Since then, Dunphy and Ellies have branched out by developing ONELAB. Conceived as a scheme to get customers more involved in the making process, the initiative has since blossomed into a program which trains and empowers a community of disabled creatives. This unique blend of fashion and social enterprise sets the brand apart, and aims to remedy the lack of inclusivity in the industry.


Alejandra Muñoz may have only just graduated from London’s prestigious Central Saint Martins, but already her portfolio makes a powerful political statement about what it means to be a trans woman in 2019. Entitled When I Dress As A Woman, The Audience Laughs, her graduate collection features tailored trousers slashed dangerously low at the crotch and origami-style corsets emblazoned with flowers – which, upon closer reflection, are actually embroidered with homophobic and transphobic newspaper headlines.

By casting trans and non-binary models, the young designer is aiming not only to spotlight her community, but also to prove that they’re worthy of celebration by the fashion industry.
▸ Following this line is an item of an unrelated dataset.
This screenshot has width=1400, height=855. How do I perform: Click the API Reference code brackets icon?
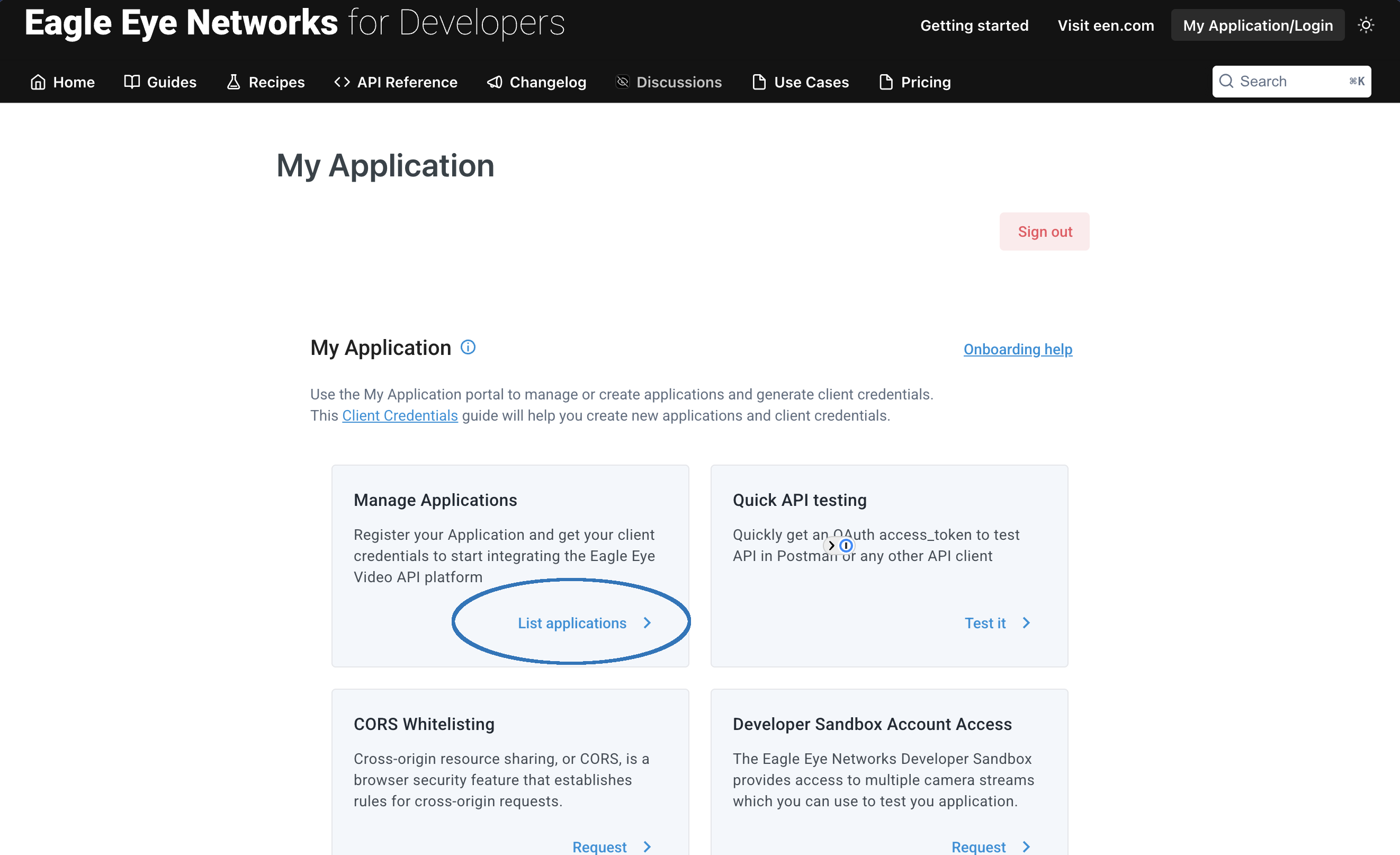click(x=342, y=82)
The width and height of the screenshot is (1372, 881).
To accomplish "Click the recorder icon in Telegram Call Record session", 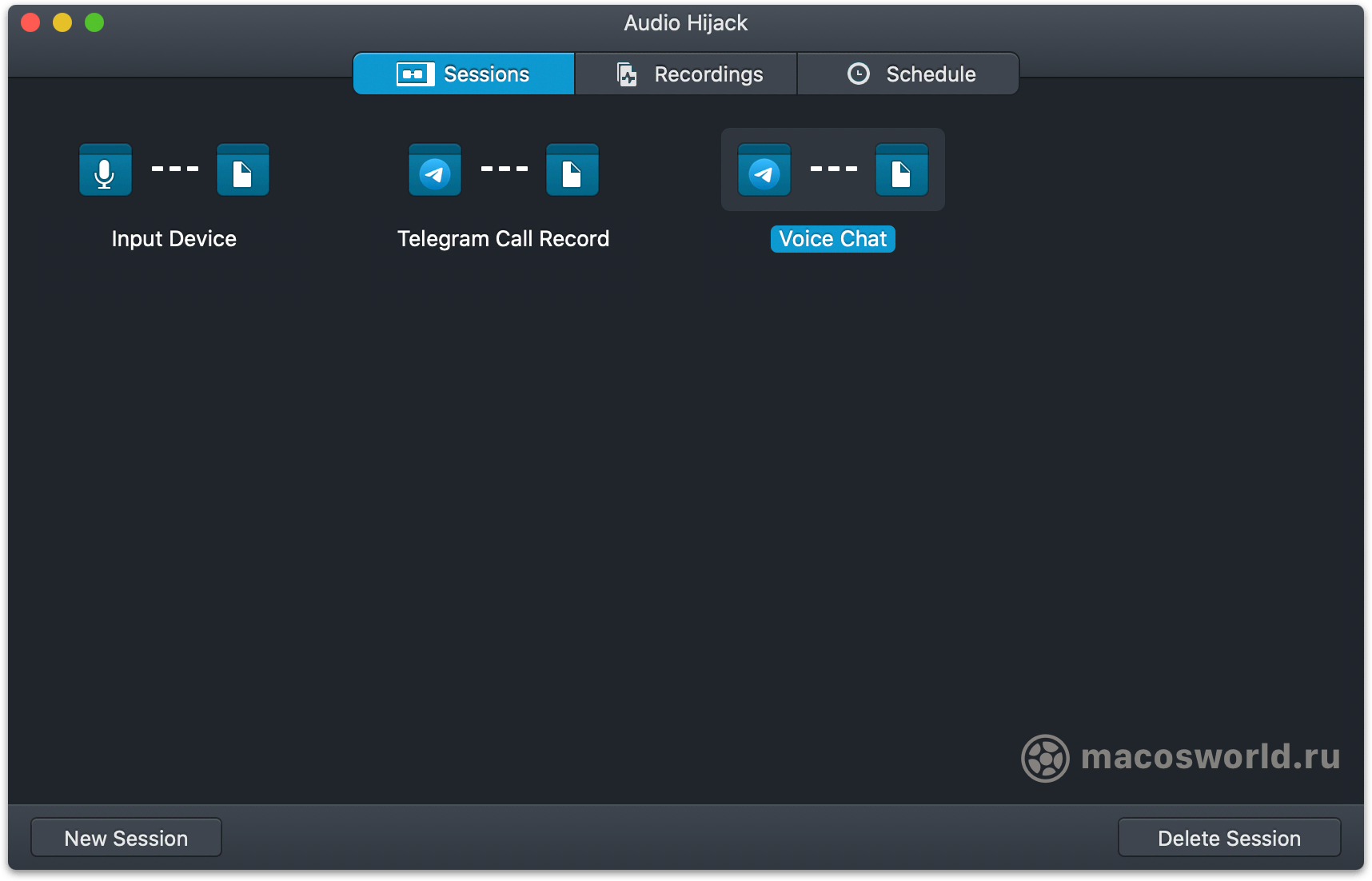I will point(572,169).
A model herself (she walks regularly for London’s trailblazing design duo Art School), Alejandra best expressed her mission at a protest for trans inclusivity in fashion earlier this year: “Get us off the mood boards, put us on the covers.”


Fashion supply chains often stretch around the globe, relying predominantly on the underpaid labor of women in developing countries. This isn’t the case with ADISH, a streetwear label co-founded by Israeli creatives Amit Luzon and Eyal Eliyahu. Their brand employs dozens of Palestinian women – all of whom are paid a fair wage – and takes inspiration from traditional embroidery, which creeps across wardrobe staples like hoodies, sweatshirts and jersey shorts.

Last year, the duo described to Highsnobiety their desire to bridge the cultural gap between Israel and Palestine, hopefully inspiring positive change in the process. Their work undeniably gives insight into life amongst the Israeli-Palestinian conflict, most notably in multimedia project Area A. Two narratives are interwoven: one is a heartbreaking description of daily war, but the other is a clarion call for creativity and togetherness. It’s this pragmatic embrace of artistic community that sets ADISH apart from its contemporaries, and which continues to push for change even as chaos ensues.


At first glance, nothing about Mojaljvin – the fashion label of designer, model and footballer Salomon Lukonga – looks overtly political. From bold, asymmetric printed shirts to pinstriped overcoats with fabric belts, the clothes are cool and classic. That’s kind of the point: everything is slick, stylish and wearable, which means there’s optimum possibility to raise money for refugee children in desperate need of medical aid.

Lukonga spent a portion of his childhood in a refugee camp in Tanzania. Like others, his family had fled a brutal civil war in what is now known as the Republic of Congo. Hundreds of thousands of people were killed; even those who escaped to the refugee camp still lived in extreme poverty, but Lukonga’s family was later moved to Australia, where he carved out a successful fashion career. By creating clothes inspired by his own heritage and pledging a portion of his profits, Lukonga proves that fashion, politics and philanthropy can all go hand in hand.


When Shazia Ijaz launched a crowdfunding campaign for Seek Refuge, “the world’s first streetwear brand for Muslim women,” she chose a clip of President Trump declaring that Islam “hates us” to begin the promotional video. Islamophobia is a widespread issue in even the world’s most supposedly progressive countries; as a result, countless Muslim refugees displaced by violent wars are being scapegoated and locked out of countries which could save their lives.

Seek Refuge aims to change this by donating cash to refugee charities, but more broadly, Ijaz is aiming to reconfigure society’s idea of what it means to be a Muslim woman. Denim jackets are emblazoned with Arabic poems; sweatshirts feature symbols of love and unity, whereas baseball caps bear a straightforward plea: support refugees. By catering to Muslim women who want to dress modestly without sacrificing their edge, Ijaz is catering to a demographic that’s often treated as invisible – and potentially saving a few lives in the process.